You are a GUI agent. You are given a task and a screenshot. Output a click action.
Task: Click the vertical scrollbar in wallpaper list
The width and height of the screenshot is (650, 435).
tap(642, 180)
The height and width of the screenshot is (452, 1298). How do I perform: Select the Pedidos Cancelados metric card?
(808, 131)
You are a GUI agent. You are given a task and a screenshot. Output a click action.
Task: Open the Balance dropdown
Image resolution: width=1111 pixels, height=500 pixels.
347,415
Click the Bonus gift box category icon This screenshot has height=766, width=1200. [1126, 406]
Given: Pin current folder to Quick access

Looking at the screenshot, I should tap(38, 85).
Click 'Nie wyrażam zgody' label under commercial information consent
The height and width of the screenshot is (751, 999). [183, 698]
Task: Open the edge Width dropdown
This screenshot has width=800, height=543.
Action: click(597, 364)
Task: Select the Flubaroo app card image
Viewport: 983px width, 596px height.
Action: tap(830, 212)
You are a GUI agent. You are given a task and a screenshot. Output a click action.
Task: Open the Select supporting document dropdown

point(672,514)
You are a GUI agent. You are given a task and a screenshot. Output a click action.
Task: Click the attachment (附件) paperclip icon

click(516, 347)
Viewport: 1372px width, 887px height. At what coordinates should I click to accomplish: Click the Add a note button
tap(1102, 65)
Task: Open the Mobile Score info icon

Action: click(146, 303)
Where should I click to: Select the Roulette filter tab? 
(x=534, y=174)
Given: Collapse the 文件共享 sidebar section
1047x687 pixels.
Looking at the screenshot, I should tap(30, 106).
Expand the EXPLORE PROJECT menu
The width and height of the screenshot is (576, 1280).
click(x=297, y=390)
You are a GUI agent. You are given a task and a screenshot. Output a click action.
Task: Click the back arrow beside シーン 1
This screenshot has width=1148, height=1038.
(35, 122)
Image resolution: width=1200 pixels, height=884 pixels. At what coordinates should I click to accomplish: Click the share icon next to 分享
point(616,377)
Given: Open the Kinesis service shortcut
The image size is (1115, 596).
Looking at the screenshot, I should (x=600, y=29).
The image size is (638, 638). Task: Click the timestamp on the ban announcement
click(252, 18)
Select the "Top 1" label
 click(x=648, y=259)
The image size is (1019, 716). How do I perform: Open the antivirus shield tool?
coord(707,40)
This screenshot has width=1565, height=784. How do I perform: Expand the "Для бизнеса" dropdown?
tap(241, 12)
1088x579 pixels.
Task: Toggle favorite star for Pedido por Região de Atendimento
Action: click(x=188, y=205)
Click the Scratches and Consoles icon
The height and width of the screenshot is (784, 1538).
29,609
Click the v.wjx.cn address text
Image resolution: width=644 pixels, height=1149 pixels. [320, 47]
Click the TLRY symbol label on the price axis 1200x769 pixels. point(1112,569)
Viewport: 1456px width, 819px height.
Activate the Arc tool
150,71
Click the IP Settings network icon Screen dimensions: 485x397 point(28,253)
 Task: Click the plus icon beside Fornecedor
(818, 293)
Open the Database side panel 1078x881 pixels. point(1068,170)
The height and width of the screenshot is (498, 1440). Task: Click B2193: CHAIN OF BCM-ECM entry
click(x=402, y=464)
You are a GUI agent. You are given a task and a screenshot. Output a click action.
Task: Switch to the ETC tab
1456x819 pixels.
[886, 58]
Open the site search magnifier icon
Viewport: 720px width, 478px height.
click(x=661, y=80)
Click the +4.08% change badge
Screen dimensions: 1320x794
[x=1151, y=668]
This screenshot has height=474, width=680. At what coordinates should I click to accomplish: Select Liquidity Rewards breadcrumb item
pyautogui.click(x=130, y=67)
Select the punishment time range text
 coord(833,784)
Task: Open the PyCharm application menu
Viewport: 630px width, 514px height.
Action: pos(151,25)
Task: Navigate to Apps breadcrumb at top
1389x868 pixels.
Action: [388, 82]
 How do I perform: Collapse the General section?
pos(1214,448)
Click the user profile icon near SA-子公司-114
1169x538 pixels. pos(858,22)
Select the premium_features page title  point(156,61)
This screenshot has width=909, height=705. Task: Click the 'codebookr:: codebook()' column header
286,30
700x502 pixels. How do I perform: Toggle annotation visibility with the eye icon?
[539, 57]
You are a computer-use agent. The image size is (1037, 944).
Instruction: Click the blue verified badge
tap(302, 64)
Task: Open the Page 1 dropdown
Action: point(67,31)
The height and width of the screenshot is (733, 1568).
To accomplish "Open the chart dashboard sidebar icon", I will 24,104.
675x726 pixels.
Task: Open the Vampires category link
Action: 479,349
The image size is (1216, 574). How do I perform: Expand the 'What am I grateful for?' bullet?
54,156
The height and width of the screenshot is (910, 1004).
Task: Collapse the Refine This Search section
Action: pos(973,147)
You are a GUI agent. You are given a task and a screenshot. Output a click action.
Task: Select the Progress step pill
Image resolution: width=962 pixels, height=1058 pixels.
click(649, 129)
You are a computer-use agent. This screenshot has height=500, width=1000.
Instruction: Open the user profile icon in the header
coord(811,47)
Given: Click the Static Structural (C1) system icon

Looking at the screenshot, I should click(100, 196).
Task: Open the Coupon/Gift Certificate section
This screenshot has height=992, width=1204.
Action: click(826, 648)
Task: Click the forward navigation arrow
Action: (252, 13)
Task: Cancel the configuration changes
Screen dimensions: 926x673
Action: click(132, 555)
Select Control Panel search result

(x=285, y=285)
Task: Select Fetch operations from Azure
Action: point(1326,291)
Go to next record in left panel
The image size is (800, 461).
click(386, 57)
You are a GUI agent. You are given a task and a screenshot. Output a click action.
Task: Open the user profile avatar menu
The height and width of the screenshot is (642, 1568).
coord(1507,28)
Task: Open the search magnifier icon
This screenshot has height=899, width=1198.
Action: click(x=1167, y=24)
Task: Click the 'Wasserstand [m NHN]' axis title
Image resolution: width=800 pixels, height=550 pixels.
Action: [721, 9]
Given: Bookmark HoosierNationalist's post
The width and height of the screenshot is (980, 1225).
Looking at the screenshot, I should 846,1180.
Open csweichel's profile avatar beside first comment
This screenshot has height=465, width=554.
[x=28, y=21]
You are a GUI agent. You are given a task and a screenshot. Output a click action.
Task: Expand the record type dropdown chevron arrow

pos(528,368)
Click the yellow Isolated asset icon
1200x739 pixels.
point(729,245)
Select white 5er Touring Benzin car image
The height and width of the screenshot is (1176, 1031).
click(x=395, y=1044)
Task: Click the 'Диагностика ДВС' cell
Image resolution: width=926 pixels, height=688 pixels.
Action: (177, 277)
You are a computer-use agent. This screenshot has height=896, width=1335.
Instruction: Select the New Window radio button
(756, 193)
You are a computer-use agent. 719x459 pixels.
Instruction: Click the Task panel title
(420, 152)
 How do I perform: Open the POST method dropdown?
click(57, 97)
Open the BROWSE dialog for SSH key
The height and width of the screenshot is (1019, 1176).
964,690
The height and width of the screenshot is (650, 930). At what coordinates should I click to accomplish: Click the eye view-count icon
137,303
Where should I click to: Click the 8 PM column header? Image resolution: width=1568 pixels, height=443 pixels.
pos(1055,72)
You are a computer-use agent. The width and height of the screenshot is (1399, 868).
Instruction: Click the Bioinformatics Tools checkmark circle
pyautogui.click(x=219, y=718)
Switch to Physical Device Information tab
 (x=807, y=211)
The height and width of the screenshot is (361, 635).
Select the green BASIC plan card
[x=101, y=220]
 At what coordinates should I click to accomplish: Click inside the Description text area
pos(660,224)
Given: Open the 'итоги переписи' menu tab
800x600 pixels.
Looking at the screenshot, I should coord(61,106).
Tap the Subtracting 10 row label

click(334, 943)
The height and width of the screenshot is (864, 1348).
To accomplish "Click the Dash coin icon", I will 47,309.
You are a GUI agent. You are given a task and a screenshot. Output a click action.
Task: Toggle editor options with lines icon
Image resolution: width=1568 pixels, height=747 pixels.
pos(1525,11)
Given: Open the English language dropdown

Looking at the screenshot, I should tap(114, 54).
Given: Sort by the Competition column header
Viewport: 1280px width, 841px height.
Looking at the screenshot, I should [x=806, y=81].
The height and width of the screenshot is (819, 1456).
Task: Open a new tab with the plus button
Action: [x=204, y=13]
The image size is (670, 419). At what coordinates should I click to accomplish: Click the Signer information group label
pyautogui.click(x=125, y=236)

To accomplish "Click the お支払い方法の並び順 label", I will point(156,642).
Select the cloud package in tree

_About this exercise_
Could you copy every line from the records that has "axis" in it?

_Written solution_
Click the TLRY symbol label on the price axis 1200x769 pixels. point(1112,569)
Task: Click the 'Wasserstand [m NHN]' axis title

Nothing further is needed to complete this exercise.